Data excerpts
=-=-=
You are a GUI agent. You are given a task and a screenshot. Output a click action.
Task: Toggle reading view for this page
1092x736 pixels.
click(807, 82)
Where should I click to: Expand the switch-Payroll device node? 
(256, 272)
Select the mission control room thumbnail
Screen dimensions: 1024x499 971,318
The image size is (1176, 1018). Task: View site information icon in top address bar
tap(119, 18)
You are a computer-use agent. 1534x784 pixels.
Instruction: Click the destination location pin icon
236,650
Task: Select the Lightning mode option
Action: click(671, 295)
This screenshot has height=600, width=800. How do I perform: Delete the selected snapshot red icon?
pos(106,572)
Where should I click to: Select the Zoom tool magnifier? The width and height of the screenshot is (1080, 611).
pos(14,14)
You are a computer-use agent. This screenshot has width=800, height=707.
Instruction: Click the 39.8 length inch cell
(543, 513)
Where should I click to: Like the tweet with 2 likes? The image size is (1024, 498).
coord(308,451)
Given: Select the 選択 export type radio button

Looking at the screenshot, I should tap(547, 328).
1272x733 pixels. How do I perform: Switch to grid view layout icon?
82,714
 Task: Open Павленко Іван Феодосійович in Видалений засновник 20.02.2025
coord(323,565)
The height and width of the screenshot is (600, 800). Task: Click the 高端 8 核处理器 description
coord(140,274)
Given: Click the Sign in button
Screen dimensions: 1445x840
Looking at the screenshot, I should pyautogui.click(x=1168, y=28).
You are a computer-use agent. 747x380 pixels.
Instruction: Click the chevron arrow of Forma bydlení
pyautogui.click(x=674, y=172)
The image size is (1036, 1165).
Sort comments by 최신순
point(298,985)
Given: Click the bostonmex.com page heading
=-=-=
◆ **Aim of the task**: Say the number of data lines holding "agent", without any other words.

◆ **Result for this task**: 4